Exercise goal —
Swap every "dropdown" in the material below for "drop-down menu" and write the material out again, otherwise unchanged.

Some records:
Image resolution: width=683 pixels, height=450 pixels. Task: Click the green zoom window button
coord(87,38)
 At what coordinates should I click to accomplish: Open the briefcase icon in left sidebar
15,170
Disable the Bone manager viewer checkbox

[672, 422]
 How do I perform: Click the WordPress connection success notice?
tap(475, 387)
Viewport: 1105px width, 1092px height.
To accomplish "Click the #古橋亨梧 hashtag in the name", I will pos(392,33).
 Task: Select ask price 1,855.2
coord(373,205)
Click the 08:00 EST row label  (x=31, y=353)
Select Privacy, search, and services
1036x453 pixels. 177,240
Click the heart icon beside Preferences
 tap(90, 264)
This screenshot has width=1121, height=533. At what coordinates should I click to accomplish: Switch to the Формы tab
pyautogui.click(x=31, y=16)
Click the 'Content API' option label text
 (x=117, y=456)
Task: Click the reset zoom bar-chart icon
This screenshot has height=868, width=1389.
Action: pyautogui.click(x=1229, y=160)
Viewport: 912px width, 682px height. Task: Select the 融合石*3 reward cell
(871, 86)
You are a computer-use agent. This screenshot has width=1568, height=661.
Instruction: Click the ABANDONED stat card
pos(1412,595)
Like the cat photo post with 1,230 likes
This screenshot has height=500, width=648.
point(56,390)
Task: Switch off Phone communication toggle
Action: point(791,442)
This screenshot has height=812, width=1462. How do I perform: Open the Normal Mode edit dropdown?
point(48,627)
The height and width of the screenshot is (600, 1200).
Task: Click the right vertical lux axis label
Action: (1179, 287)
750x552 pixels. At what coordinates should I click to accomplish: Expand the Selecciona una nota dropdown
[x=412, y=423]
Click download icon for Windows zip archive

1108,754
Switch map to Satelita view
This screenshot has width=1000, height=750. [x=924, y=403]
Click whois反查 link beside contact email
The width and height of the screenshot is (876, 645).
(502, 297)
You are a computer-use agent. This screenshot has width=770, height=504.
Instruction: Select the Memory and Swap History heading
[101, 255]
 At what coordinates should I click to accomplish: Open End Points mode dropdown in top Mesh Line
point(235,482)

Output of the exercise —
Image resolution: width=683 pixels, height=450 pixels. Task: Click the green zoom window button
coord(87,38)
 At what coordinates should I click to accomplish: Open the briefcase icon in left sidebar
15,170
Disable the Bone manager viewer checkbox

[672, 422]
 How do I perform: Click the WordPress connection success notice?
tap(475, 387)
Viewport: 1105px width, 1092px height.
To accomplish "Click the #古橋亨梧 hashtag in the name", I will pos(392,33).
 Task: Select ask price 1,855.2
coord(373,205)
Click the 08:00 EST row label  (x=31, y=353)
Select Privacy, search, and services
1036x453 pixels. 177,240
Click the heart icon beside Preferences
 tap(90, 264)
This screenshot has width=1121, height=533. At what coordinates should I click to accomplish: Switch to the Формы tab
pyautogui.click(x=31, y=16)
Click the 'Content API' option label text
 (x=117, y=456)
Task: Click the reset zoom bar-chart icon
This screenshot has height=868, width=1389.
Action: pyautogui.click(x=1229, y=160)
Viewport: 912px width, 682px height. Task: Select the 融合石*3 reward cell
(871, 86)
You are a computer-use agent. This screenshot has width=1568, height=661.
Instruction: Click the ABANDONED stat card
pos(1412,595)
Like the cat photo post with 1,230 likes
This screenshot has height=500, width=648.
point(56,390)
Task: Switch off Phone communication toggle
Action: point(791,442)
This screenshot has height=812, width=1462. How do I perform: Open the Normal Mode edit drop-down menu?
point(48,627)
The height and width of the screenshot is (600, 1200).
Task: Click the right vertical lux axis label
Action: (1179, 287)
750x552 pixels. At what coordinates should I click to accomplish: Expand the Selecciona una nota drop-down menu
[x=412, y=423]
Click download icon for Windows zip archive

1108,754
Switch map to Satelita view
This screenshot has width=1000, height=750. [x=924, y=403]
Click whois反查 link beside contact email
The width and height of the screenshot is (876, 645).
(502, 297)
You are a computer-use agent. This screenshot has width=770, height=504.
Instruction: Select the Memory and Swap History heading
[101, 255]
 At what coordinates should I click to accomplish: Open End Points mode drop-down menu in top Mesh Line
point(235,482)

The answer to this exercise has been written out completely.